Impor Jagung Dilarang, 30 Persen Peternak Ayam di Sumut Bangkrut

Impor Jagung Dilarang, 30 Persen Peternak Ayam di Sumut Bangkrut

Kartika Sari - detikSumut
Selasa, 21 Jun 2022 19:22 WIB
Ketua Asosiasi Perhimpunan Peternak Petelur Sumatera Utara (P3SU) Fadhillah Boy.
Ketua Asosiasi Perhimpunan Peternak Petelur Sumatera Utara (P3SU) Fadhillah Boy. (Foto: Kartika Sari/detikSumut)
Medan -

Peternak ayam petelur di Sumatera Utara (Sumut) mengeluh karena harga pakan terus naik. Mahalnya harga pakan itu disebabkan menipisnya pasokan jagung karena impor masih disetop pemerintah sejak 2019 silam.

Ketua Asosiasi Perhimpunan Peternak Petelur Sumatera Utara (P3SU) Fadhillah Boy, bahkan telah melakukan audiensi dengan Pemprov Sumut untuk mempertanyakan kejelasan keran impor jagung yang masih ditutup itu.

"Kita tekankan saat itu di Kantor Gubernur kalau harga jagung bisa turun tidak. Nah kalau terkait ini kan pasti ada hubungannya dengan (pemerintah) pusat ya. Kadi mereka mesti diskusi dulu dengan pusat untuk solusinya," ungkap Fadhillah kepada detikSumut, Selasa (21/6/2022).

SCROLL TO CONTINUE WITH CONTENT

Mahalnya harga pakan itu menyebabkan harga telur di tingkat peternak juga mencapai Rp 1.400 per butir. Meski terus naik, namun pedagang tak dapat untung.

Adapun harga jagung untuk pakan ternak dipatok pada level Rp 5.300 hingga Rp 5.600 per kg. Bahkan pernah mencapai Rp 6.000 per kg. Sebelum impor dihentikan, harga jagung ada di kisaran Rp 4.500 per kg.

ADVERTISEMENT

Sementara, harga keledai yang biasa menjadi campuran pembuatan pakan juga melambung dari Rp 6.000 menjadi Rp 9.000 per kg.

Menurut Fadhillah, harga ini masih belum menguntungkan para peternak yang harus merasakan kenaikan harga dari seluruh harga pokok produksi (hpp).

"Kalau harga pakan seperti ini, mau harga telur naik terus pun tidak ada titik amannya.

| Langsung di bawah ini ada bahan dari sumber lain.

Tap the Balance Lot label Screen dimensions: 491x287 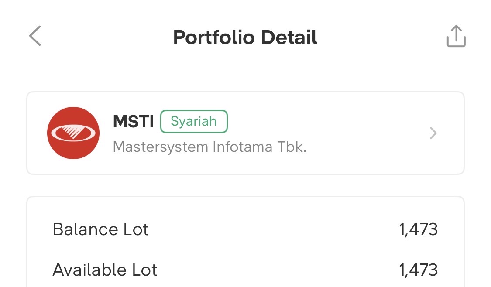coord(100,229)
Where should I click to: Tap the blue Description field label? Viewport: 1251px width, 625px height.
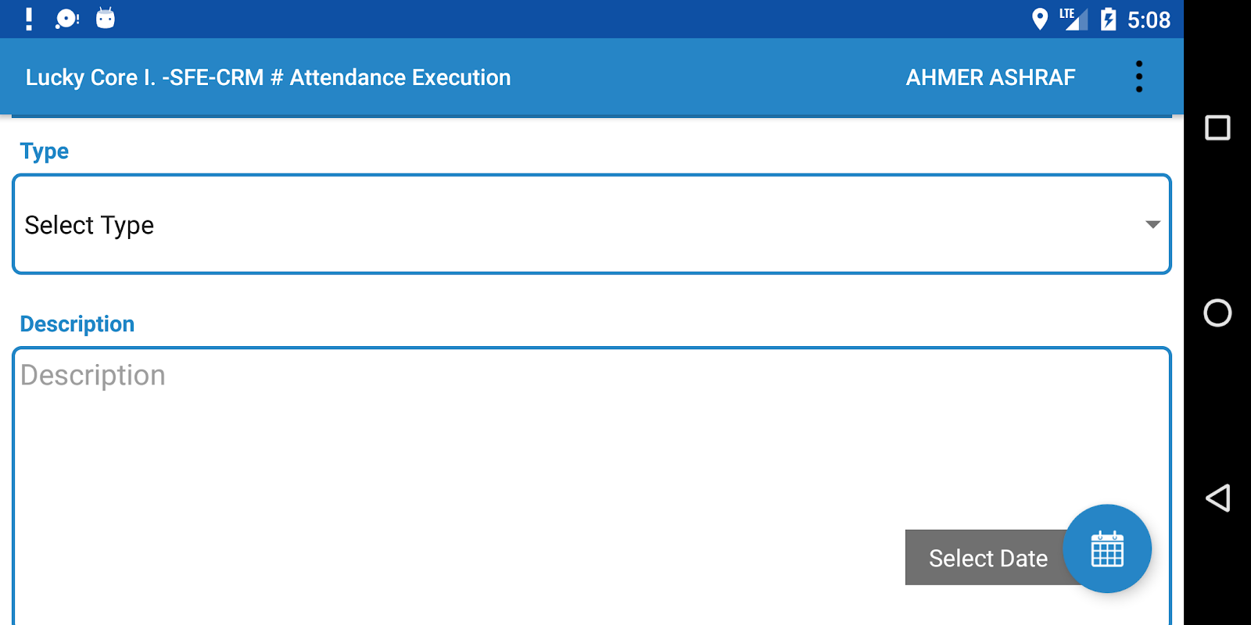pyautogui.click(x=77, y=324)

Misalnya harga telur naik jadi Rp 1.500, tapi kemudian juga naik lagi harga jagung dan harga pakan lainnya," ujarnya.

Namun, Fadhillah dan pengusaha peternak petelur tak memiliki pilihan lain yang harus membeli dengan harga yang tinggi lantaran komposisi jagung untuk bahan pakan ternak mencakup 50 persen, diikuti komposisi bungkil kedelai sebanyak 30 persen.

Untuk mengatasinya, Fadhillah menyebutkan jika pengusaha peternak petelur terpaksa mengurangi jumlah pakan agar dapat menutup biaya produksi.

"Ya terpaksa harus kita kurangi lah (hasil produksi) bahkan sudah ada 30 persen pengusaha peternak di Sumut yang tutup farm (peternakan) karena tidak bisa tutupi produksi. Ada yang dijual atau pindah tangan," jelasnya.

Di samping harga bahan pokok yang melambung tinggi, ternyata peternak mengaku kesulitan mendapatkan jagung yang rata-rata diambil dari dataran tinggi.

"Ya kita berebutlah dengan perusahaan lain untuk dapatkan persediaan jagung, bahkan juga harus pakai sistem booking agar tidak diambil yang lain," kata Fadhillah.

Terkait hal ini, Fadhillah begitu berharap agar agar pemerintah pusat dapat bersedia membuka keran impor jagung untuk para pengusaha peternak ayam petelur.

"Kita masih menunggu dari berbagai pemerintah pusat, pemprov, dan instansi terkait agar kebijakan impor ini ada solusi dari pemerintah. Itu yang kita harapkan. Minimal dengan dibukanya keran impor, kapasitas produksi bisa membantu," pungkasnya.